On day 2 in Mineral King, S’s younger daughter woke up very excited to go fishing with Michael. She is highly competitive and it is reported that the first words from her mouth that a.m. were “I’m going to smoke that old man!”
“That old man” had to get his fly rod ready for the challenge. (He wasn’t worried.)
The girls used live crickets (gross!) and worms (also gross!)
“That old man” smoked the girls!
If you have been a follower of this blog for 2 years, you may have read of my good friend S. (Did some painting in her dining room, and called her when I had a huge rattler that I was too weenie to deal with). We made arrangements for S and her 2 daughters to spend a few days with us in Mineral King. (Don’t worry about Mr. S – he was fishing in Alaska!) Wow, I sometimes forget how fun it is to see a newcomer’s excitement! S has been up before, but her daughters were in a state of high enthusiasm for the place. We first visited a waterfall that has a mining tunnel at the base:
Saw a wild rose, which isn’t all that common in Mineral King!
There is a flower that blooms in profusion in Mineral King. It has been incorrectly called “mule ears”, “arnica” and “sneezeweed”. I know all those, and this isn’t them. It appears to be in the sunflower family and always looks scraggly, even when first in bloom.
I tend to think of it as “oh, that yellow thing”. But look at That Yellow Thing in a group:
Okay, I admit I had a little help from a friend.
This is the before and after of today’s painting session:
Doesn’t look as if there is a great deal of real estate to be covered here. Looks can fool you! Because each photo was taken from a different vantage point, I keep getting confused as to which level of rocks, individual rocks, trees and shrubs are coming from which photo!
My back sort of hurts from shoving that boulder over. It is a weird shape now, but my photo has it cut off. I’ll work on a more believable redesign tomorrow, along with finishing all that white space and getting the trail to turn to the left.
One day I was just speeding along my walk, minding my own beeswax, trying to keep up the pace, and WHAM! I threw on the brakes and went marching up to the kitchen window of some friends’ house because I recognized my own paintings! Just kind of surprised me – like unexpectedly seeing the face of a long lost friend.

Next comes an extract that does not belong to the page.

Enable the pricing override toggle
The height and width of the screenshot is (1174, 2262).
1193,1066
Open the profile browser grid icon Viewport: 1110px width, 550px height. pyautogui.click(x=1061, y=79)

One of the best things that ever happens to working artists is receiving a check in the mail for paintings sold, especially when one has forgotten about said paintings! I sent 6 paintings of beachy things to Lady Spencer in Cayucos, California. Gina is an old friend from Exeter, and her store is full of lovely items from various artists. We’ve talked for years of her selling my art, and it took years for us to find the right plan. (Of course, by dragging it out, each time I visit the Central Coast I had an excuse to see Gina and call it a business trip!) She believes that more than just beachy subjects will have a market; I trust Gina’s instinct and experience. Here is what I am sending her next:
Okay, they are just begun in this photo. The flag will be a gift for someone who has gone above and beyond the call of volunteerism on the mural. The large poppy painting is a commission. (K, are you reading this??)
South facing murals fade the fastest. The Exeter Mural Team has this magic stuff that causes the color to return to its original brightness. I was stunned at the brilliance and the renewed contrast in this mural after they juiced it up!
This week I met several mural team members at The Wall to discuss our options in dealing with our mechanical snags. We formulated a plan, and after they do what they have to do, I’ll be back on the wall. While at the wall, I did a bit of sketching because I was there and the only thing worse than getting up at 5 a.m. is wasting it! It is a little risky, because my historical consultants and I aren’t entirely convinced that this is the original Mt. Whitney Power Co. cabin. It appears as such on the Mineral King Preservation Society website. The question is that it also looks like the type of cabin built by Windy Stevens, about whom I do not have adequate information. . . perhaps he wasn’t around when the Mt. Whitney Power Co. was. Perhaps the MWPC used his plans. More will be revealed (if I am diligent AND lucky!)
First I painted it in green. It was wrong, so I repainted it in brown. (Hard to tell the difference in color here!)
I have decided that there are 3 kinds of sky colors applicable to my painting:
- Photography blue – can be washed out, greyish blue or fakey overdone blue
- Real blue, so frighteningly blue that no one would believe it in a painting
- Believable painting blue that most painters just fall back on – default blue!
Blick.com had a great sale on 10×10″ canvases. Since I have enjoyed the 6×6″ squares so much, I decided to try these. There may be a show in Sequoia over Labor Day, and it makes sense to paint subjects that are relevant to that area. These are all from photos that I have used in the past, but the square format adds a challenge and makes them look new.